By the time the coronavirus reached Australia, we were aware of the impacts it was having on other countries. The devastating scenes in Italy - the extraordinary scenes of doctors and nurses struggling to make choices about who they were going to put into intensive care units. Unbelievable in such a developed country with a fantastic healthcare system.

We were warned and we were ready. Tasmania took a step which was stronger than other parts of the country. We were the first to keep cruise ships out. We locked our borders, we had fortress Tasmania. We took strong steps and the Government is to be commended for that. The Greens urged that to happen and we welcomed the work of the Premier.

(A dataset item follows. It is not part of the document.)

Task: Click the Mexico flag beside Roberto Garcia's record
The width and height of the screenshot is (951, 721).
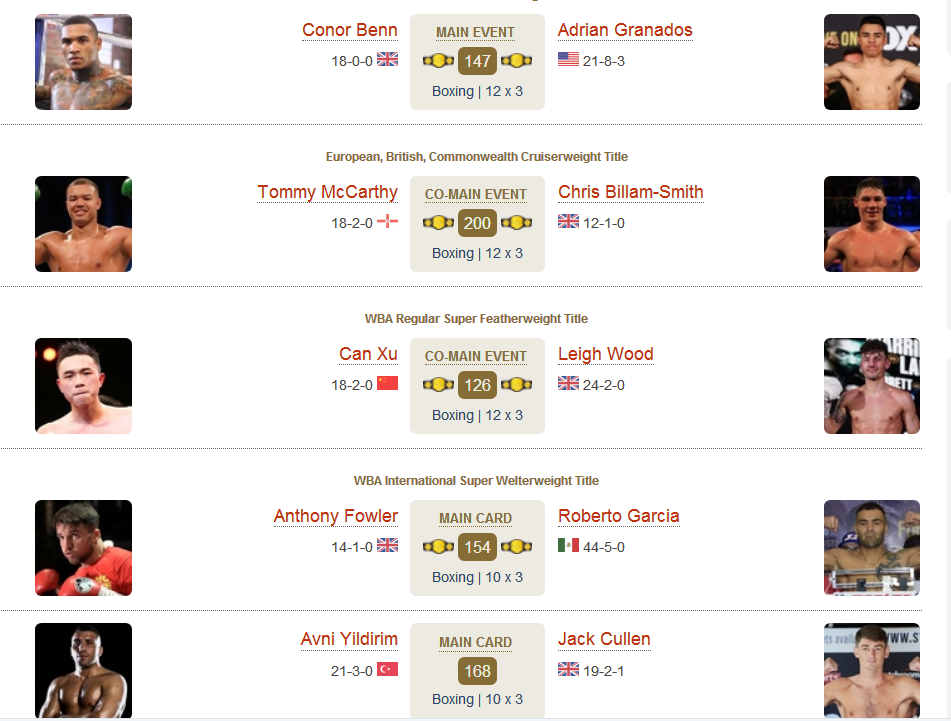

Since then a wave has overtaken us, a wave we could see coming but could not stop. All we could do was prepare ourselves as best we could. Since then, tens of thousands of Tasmanians have lost their jobs; no planes are flying to the state; there is no tourism industry. We cannot even go to our own national parks for much needed recreation and solace.

We are suffering. Individuals have lost houses or are living in extreme rental stress. They are feeling incredible anxiety while they are at home caring for their children who are not able to be at school. They are struggling to do their best to work with valiant teachers who are going to extraordinary efforts to give them good quality teaching. However, as the Premier said, if we designed the perfect education system, it would not be one where we teach people online.

The ripple effects of what happened in Wuhan continue. There is only one path forward and that is to eliminate the virus.

National Cabinet received a report from the Group of Eight universities two days ago, which mapped out the COVID-19 roadmap to recovery for the nation. It provides the best work from epidemiologists and economists across the country. It recommends two possible options for it: elimination of the virus or adapt and control.

I would hate to have been on the team arguing for the second option. It would have been a dud option in a debate. There is no doubt from the evidence that the best way forward for Australia and the best way forward for Tasmania is to eliminate the virus. To eliminate the virus will give us not only confidence and security as a country, it will also provide a quicker way to economic recovery. It has fewer economic disadvantages in the 18 months to two years it will take to find a vaccine.

That is how long we need to have some restrictions. We are looking at another couple of months with strong restrictions. That will give us the best opportunity to recover from the social and economic impacts. However, we can only do that when we have fully eliminated the virus. We have five states in Australia that today have gone 24 hours with no cases of the virus. We have two states in Australia that have recorded cases - two in Tasmania and two in New South Wales.

Tasmania has had the largest cluster, the largest outbreak in a hospital in the country. That outbreak is ongoing. It has not finished; cases come day by day. Until we can draw a line under that outbreak, until we can be very clear what happened, until we can be confident that it will not happen again, we cannot be in a place where we can talk about elimination in Tasmania. We started in the strongest position. We must return to that position by learning from what happened in that outbreak.

It was clear from the report handed down yesterday that part of the story is - and we need to have a fuller investigation into this - that it was not about individual actions of staff, it was about the hospital's culture. Despite having had all the warnings, despite the fact that some 20 cases had already occurred in southern Tasmania in the three weeks before the cases in the north-west, and despite the fact that we already had declared a state of emergency, the report tells us that that hospital had not been prepared to receive two known cases of coronavirus infection.

That is a poor reflection on the governance of that hospital. Staff were not educated; they were not provided with sufficient rules about personal protective equipment - PPE - social distancing and patient transfer, about moving between infected cases and other cases, about screening every person who came into the hospital and every staff member. Other hospitals did and they have successfully avoided outbreaks. We had hundreds of cases from the Ruby Princess; they have not all resulted in this happening.

The minister needs to have a response to that report. Seventeen urgent actions were recommended to prepare us so that we are confident another outbreak of coronavirus cannot occur in another Tasmanian hospital.

That is what we need to do as part of our elimination strategy - hear very strongly from the minister so we can move to the next stage of responding to the devastation that has occurred in Tasmania.